Author

I am Joannes Vermorel, founder at Lokad. I am also an engineer from the Corps des Mines who initially graduated from the ENS.

I have been passionate about computer science, software matters and data mining for almost two decades. (RSS - ATOM)

Meta
Tags

Entries in practices (34)

Wednesday
Dec222010

A few tips for Web API design

During the iteration in spring 2010 that has lead Lokad to release its Forecasting API v3, I have been thinking a lot about how to design proper Web APIs in this age of cloud computing.

Designing a good Web API is very surprisingly hard. Because Remote Procedure Call has been around forever, one might think that designing API is a well-known established practice, and yet, suffering the defects of Forecasting API v1 and v2, we learned the hard way it wasn't really the case.

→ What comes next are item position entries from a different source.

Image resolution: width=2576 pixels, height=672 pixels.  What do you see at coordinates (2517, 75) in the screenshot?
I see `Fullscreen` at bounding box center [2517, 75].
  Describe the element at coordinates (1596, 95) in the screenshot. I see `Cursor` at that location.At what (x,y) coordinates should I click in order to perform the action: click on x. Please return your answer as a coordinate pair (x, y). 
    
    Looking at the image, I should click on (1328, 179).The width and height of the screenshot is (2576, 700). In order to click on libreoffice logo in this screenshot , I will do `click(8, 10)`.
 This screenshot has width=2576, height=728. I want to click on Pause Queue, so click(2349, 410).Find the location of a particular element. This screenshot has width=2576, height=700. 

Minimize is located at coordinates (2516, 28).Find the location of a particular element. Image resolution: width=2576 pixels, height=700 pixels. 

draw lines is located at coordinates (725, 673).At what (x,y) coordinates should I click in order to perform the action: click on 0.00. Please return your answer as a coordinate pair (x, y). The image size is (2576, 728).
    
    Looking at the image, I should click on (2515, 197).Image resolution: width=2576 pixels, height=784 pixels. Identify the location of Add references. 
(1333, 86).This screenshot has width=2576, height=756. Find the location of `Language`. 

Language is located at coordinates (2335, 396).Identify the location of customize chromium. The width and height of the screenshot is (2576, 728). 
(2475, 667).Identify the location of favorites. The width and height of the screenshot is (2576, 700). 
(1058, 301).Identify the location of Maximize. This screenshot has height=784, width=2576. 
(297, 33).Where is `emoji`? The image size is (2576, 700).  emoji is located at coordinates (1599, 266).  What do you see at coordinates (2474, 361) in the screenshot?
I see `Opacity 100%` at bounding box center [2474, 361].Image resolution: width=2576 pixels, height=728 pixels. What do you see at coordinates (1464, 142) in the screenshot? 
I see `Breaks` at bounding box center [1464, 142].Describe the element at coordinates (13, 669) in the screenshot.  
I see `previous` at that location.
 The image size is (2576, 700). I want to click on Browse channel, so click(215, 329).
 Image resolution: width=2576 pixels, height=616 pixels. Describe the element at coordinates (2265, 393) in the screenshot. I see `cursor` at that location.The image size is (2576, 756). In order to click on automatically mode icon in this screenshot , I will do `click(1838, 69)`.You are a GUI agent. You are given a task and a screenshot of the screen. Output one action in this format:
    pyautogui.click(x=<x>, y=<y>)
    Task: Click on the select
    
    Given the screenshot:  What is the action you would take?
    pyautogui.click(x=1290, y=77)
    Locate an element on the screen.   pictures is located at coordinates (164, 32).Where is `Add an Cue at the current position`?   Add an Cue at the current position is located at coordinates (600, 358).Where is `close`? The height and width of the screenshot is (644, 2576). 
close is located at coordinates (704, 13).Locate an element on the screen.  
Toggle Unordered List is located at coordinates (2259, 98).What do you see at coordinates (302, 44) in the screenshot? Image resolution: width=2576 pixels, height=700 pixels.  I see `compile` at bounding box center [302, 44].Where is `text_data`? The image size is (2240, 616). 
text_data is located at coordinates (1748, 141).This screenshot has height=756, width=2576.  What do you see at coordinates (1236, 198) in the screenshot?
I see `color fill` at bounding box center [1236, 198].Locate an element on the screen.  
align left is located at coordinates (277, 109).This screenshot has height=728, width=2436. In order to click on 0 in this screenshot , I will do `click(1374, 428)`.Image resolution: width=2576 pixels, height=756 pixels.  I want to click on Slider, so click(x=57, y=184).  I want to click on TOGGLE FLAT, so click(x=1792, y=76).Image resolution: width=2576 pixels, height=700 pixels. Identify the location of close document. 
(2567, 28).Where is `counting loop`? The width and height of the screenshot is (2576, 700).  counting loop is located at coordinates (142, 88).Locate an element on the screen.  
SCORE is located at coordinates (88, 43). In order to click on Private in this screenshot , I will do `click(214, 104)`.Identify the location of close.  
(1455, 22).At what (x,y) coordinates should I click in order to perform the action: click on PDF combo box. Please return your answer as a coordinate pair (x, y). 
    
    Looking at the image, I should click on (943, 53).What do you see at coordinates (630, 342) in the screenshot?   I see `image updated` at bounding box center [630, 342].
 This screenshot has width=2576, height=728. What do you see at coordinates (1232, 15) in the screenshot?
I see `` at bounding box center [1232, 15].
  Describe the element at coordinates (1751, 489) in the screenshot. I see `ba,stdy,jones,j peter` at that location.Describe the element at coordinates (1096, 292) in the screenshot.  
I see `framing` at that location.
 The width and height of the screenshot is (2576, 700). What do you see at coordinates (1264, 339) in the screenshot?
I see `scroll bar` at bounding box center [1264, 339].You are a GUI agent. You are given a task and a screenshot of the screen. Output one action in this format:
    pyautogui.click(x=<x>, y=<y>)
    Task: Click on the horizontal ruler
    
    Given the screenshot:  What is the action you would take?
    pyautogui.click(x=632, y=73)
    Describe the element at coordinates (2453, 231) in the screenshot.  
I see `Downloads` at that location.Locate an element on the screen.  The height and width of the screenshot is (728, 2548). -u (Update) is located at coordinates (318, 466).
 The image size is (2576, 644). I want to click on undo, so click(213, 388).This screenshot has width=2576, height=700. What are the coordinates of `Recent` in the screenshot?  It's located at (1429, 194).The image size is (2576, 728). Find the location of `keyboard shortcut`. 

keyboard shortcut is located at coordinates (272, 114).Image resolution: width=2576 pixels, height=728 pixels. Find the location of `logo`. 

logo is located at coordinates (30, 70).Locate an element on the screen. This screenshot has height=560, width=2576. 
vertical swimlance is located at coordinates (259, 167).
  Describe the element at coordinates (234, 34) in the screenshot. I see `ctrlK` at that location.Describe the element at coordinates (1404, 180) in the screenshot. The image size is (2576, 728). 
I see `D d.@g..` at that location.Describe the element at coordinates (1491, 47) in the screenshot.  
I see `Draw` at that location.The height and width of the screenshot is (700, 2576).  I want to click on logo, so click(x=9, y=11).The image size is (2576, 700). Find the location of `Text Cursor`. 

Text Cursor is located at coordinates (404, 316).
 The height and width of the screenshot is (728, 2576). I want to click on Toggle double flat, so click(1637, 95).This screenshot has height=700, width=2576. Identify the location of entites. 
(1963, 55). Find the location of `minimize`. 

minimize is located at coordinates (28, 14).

In this post, I will try cover some of gotchas that we learned the hard-way about Web API design.

1. Full API stack ownership

When you expose an API on the web, you tend to rely on building-blocks such as XML, SOAP, HTTP, ... You must be prepared to accept and to support a full ownership of this stack: in order words, problems are likely to happen at all levels, and you must be ready to address them even if the problem arises in one of those building blocks.

For example, at Lokad, we initially opted for SOAP, and I now believe it was a mistake from Day 1. There is nothing really wrong with SOAP itself (*), the problem was that the Lokad team (myself included) was not ready to support SOAP to in full. Whenever a client was raising a subtle question some obscure XML namespace or SOAP version matters, we were very far from our comfort area. In short, we were relying on a complex SOAP toolkit which proved to be a leaky abstraction.

When it comes to public API, you have to be ready to support all abstraction leaks from the TCP, HTTP, XML, SOAP... That why, in the end, for our Forecasting API v3, we settled for POX (Plain Old Xml) over HTTP with a basic REST philosophy. Now, when an issue arises, we can trully own the problem along with its solution, instead of being helpless facing a leaky abstraction that we don't have the resource to embrace.

(*) Although there are definitely many gray areas with SOAP (just look at SOAP Exceptions for example).

2. Be minimalistic

Dealing with all the software layers that sit between the client code and the Web API itself is bad enough, if the API itself adds to complexity of its own, the task quickly becomes maddening.

While refactoring our Forecasting API v2 into the Forecasting API v3, I reduced the number of web methods from +20 to 8. Looking back, it was probably one of the best insights I had.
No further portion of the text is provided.